## Sunday, December 20, 2009

### Filters 1.0: frequency response

Okay, so why all this interest in the rather boring subject of convolution functions for filtering? Well, a few things.

The most recent reason is having fun playing with MetriGear Vector data. Sure, I could have fun playing with PowerTap data (and I actually have a Powertap, while I don't have a Metrigear Vector). But Saris is all hush-hush with its numbers, while MetriGear is much more open: they've for example published data on their excellent blog, and when the pedals go to market, they promise to provide a much higher rate of data reporting than one gets from existing meters, typically one sample per second (or the Powertap famous sample per 1.26 seconds). Additionally the Vector will provide a lot more information.

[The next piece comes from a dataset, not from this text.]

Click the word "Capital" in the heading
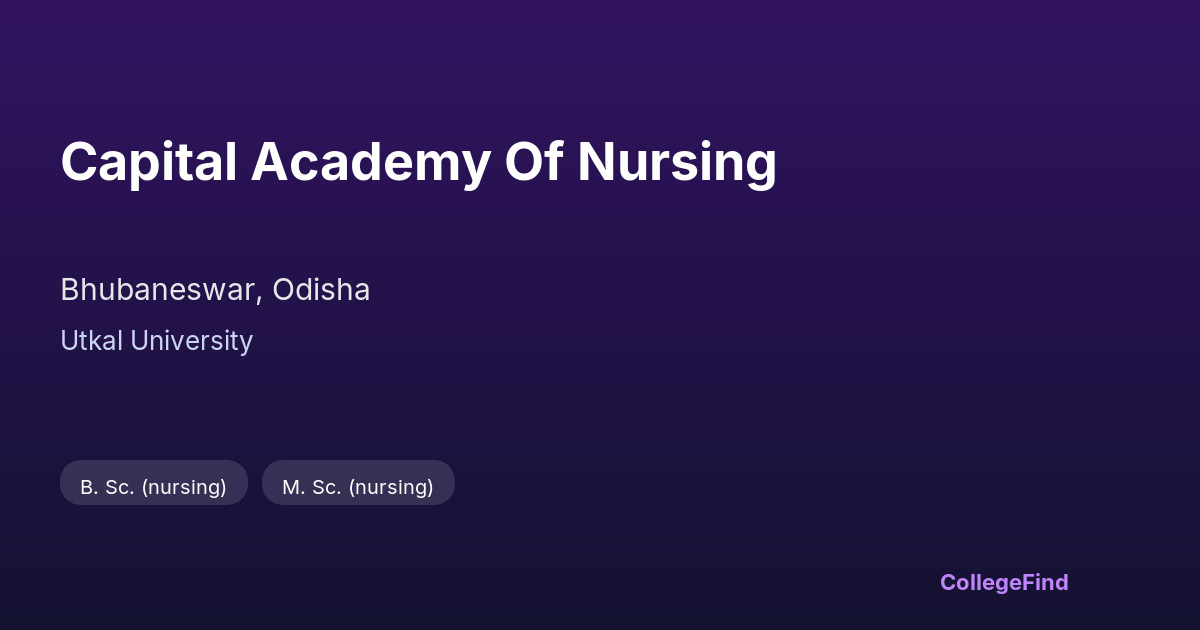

Of particular interest to me at the moment is how to process accelerometer data. Accelerometer data tends to be noisy, both from errors in measuring the actual acceleration, and in accelerations other than those of the pedals turning in circles. So to get around this you want to filter the signals.

I filter data all the time, sometimes for work, but also for looking at data from my PowerTap. For example, normalized power and related training stress algorithms use data smoothing, which is a form of low-pass filtering. The normalized power algorithm uses a "square" filter which I don't like much, while the related "X-Power" (and algorithms I've developed myself) use exponential filtering which I substantially prefer. At other times I use Gaussian filters, which are non-causal. But I've recently started playing with the trigonometric functions I've described here.

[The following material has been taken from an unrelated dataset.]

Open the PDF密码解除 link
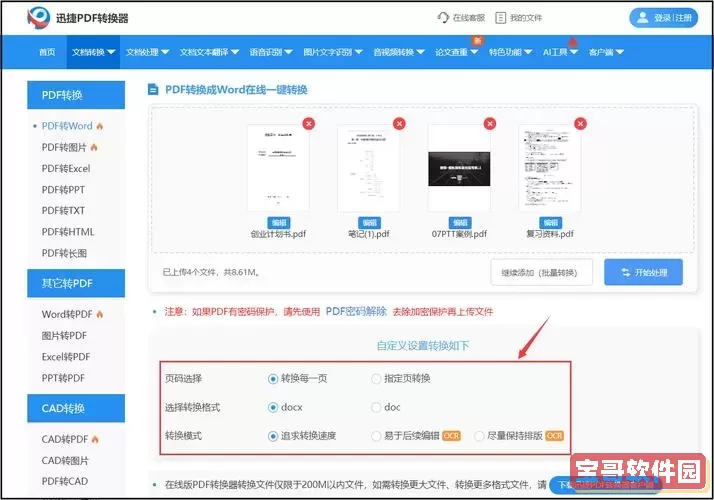 (x=356, y=311)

The most informative plot of a filter is probably the frequency response. When I convolve a smoothing function with data, the spectral distribution of the result is the product of the spectral distribution of the convolution function and the spectral distribution of the data. So the spectral distribution, the Fourier Transform, of the convolution function is the "frequency response" of the filter. In discrete transforms, where the "x-axis" is a number instead of a real quantity like time or distance, a "z-transform" is also used, but I'll stick with the "real" domain of Fourier transforms.

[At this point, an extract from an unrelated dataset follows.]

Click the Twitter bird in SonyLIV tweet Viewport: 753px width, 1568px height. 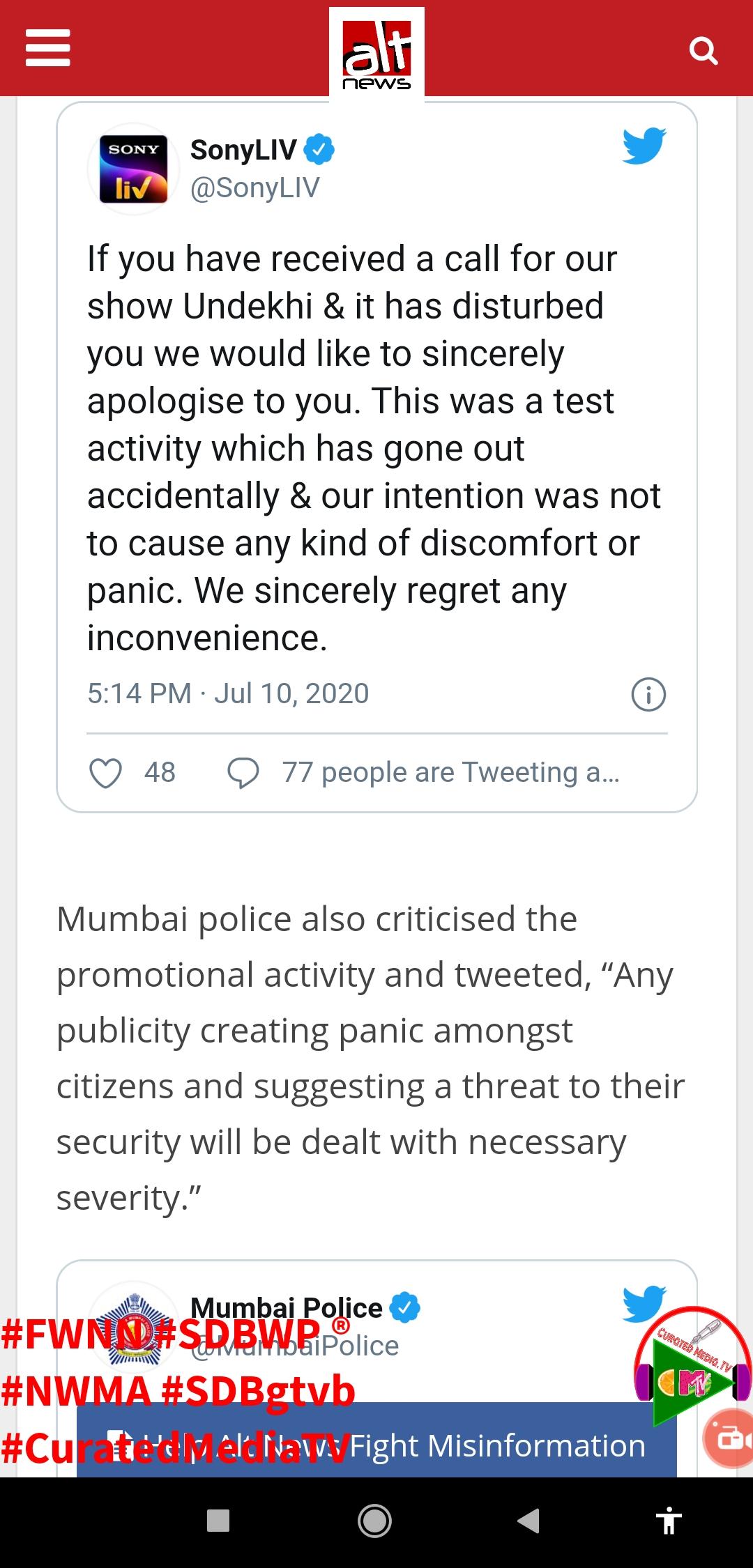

I've been playing around with some filters so far, describing how they deal with input signals which are a perfect sine or cosine function. This is in essence the frequency response. So how do they compare?

Here's a plot of the filters I've described so far, each designed to be a band-pass filter, removing both low and high frequencies:

It can be clearly seen the last filter I described, the one not involving differentiation, is the best at removing high frequencies. Very pleasing. But not so pleasing is the analytic form of this filter. I like trigonometric and exponential functions. They're analytically attractive. They're easy to integrate. They are relatively easy to manipulate. With that "Δt/τ cos²Δt/τ" filter there was some ugly integration by parts I punted on, but even then had to simplify the indefinite integral from Wolfram. But it was pretty good.